By taking “hassle factors” out of the equation, consumer assistance can dramatically improve enrollment in health coverage. Evidence shows that participation rates are much higher when assisters have completed and filed application forms for health coverage under the ACA, earlier state-based health programs, and other benefit programs.

Laid-off workers and their families would particularly benefit from such assistance. Job loss can be traumatizing. The newly unemployed often are focused on priorities such as qualifying for unemployment insurance, signing up for the Supplemental Nutrition Assistance Program, and finding new jobs. Mastering the complexities of enrolling in unfamiliar health programs is daunting under those circumstances.

Previous federal efforts to enroll laid-off, newly uninsured workers into health coverage have been disappointing. Health Coverage Tax Credits (HCTCs) under the Trade Act of 2002, COBRA subsidies under 2009 Recovery Act legislation, the ACA’s Medicaid expansion, and premium tax credits for exchange coverage have failed to attract many newly unemployed workers. But HCTC take-up rates more than doubled in places where unions, private community organizations, or state agencies completed enrollment forms and solved administrative problems for uninsured workers. Under a recent Kentucky Medicaid initiative, outreach staff contacted unemployment-insurance recipients by phone and completed applications. This facilitated approach to applying for insurance almost certainly was a major factor contributing to the increase in Medicaid enrollment by more than 130,000 from March to June 2020.

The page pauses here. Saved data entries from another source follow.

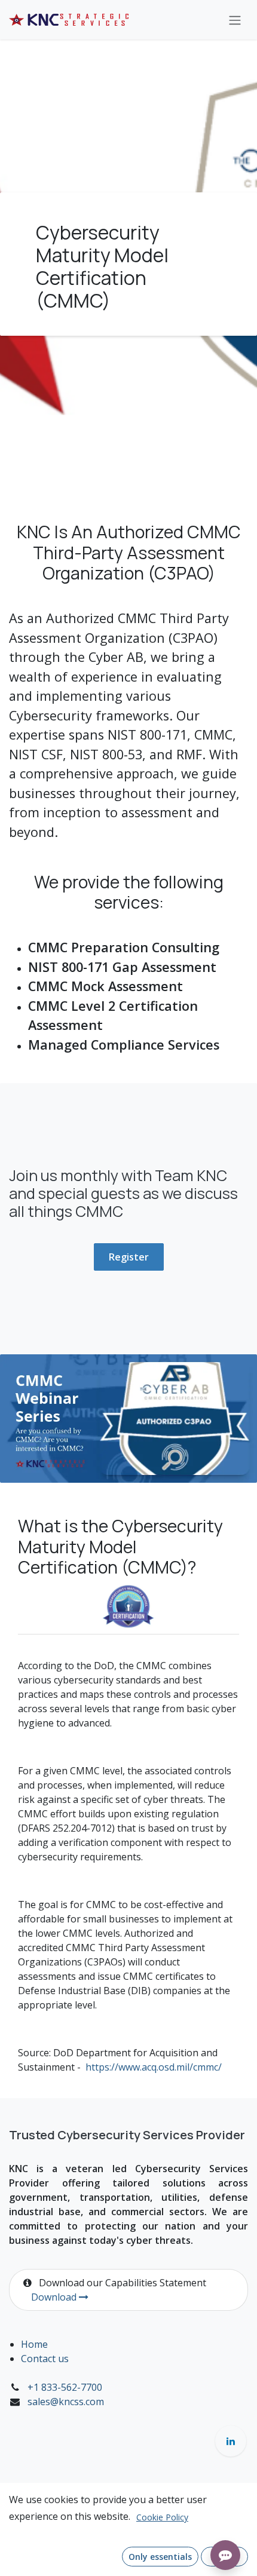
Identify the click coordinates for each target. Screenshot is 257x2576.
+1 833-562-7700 (64, 2387)
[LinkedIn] (230, 2441)
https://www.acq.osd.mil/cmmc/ (153, 2067)
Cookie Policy (162, 2517)
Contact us (45, 2358)
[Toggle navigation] (235, 19)
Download (55, 2297)
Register (129, 1257)
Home (34, 2344)
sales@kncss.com (65, 2401)
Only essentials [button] (160, 2556)
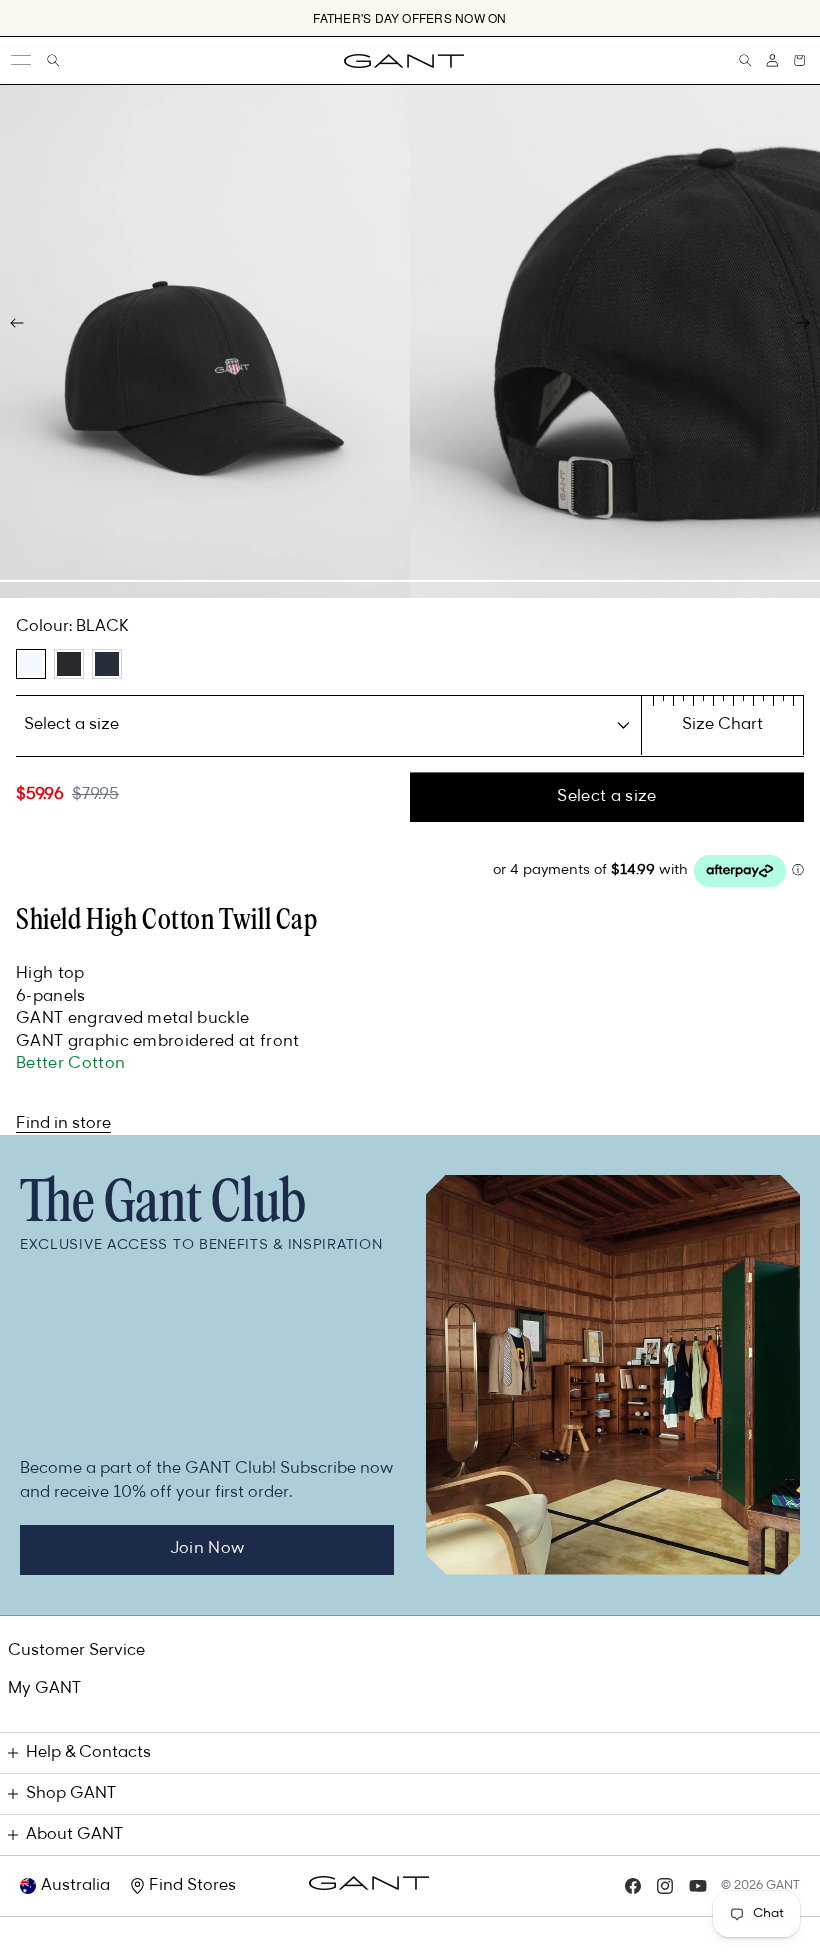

A key advantage of consumer assistance is that it can be launched immediately as part of the next COVID-19 legislative package. Congress should provide significant funding to support consumer assistance programs to enroll the uninsured, including the recently unemployed. Such assistance should direct the uninsured to their best option among many alternatives, including plans on health insurance exchanges, Medicaid, and COBRA coverage. If Congress enacts premium subsidies for COBRA coverage, that option will become more affordable for some laid-off workers.

During the ACA’s first year of operation, consumer assistance programs spent $413 million to help 10.6 million people enroll in coverage. Given the large losses of ESI triggered by the COVID-19 recession, the extra intensity of effort that may be needed to enroll laid-off workers, and the inability of application assisters to work with consumers in person due to social distancing requirements, a higher level of funding may be needed to effectively enroll the uninsured during the current crisis.

Summing Up

The COVID-19 pandemic has precipitated an economic contraction that is sure to separate millions of Americans from their job-based health insurance. Federal laws provide coverage options for the newly uninsured, but past experience indicates that many displaced workers will fail to take advantage of the options currently available to them.

Simplified income rules, a federal structure to create state automatic enrollment systems, and federal funding for consumer assistance programs would lower barriers to coverage. They offer the potential to significantly dampen major losses of health insurance coverage that would otherwise occur.

The US has a complex, enrollment-based health insurance system. It is not easy to navigate in the best of times; in a pandemic, the challenge is compounded. The practical steps recommended here would allow more Americans to get and keep health insurance as they cope with difficult transitions during the recession. Those who need help and qualify for it should obtain it. That’s something lawmakers from both parties should find appealing.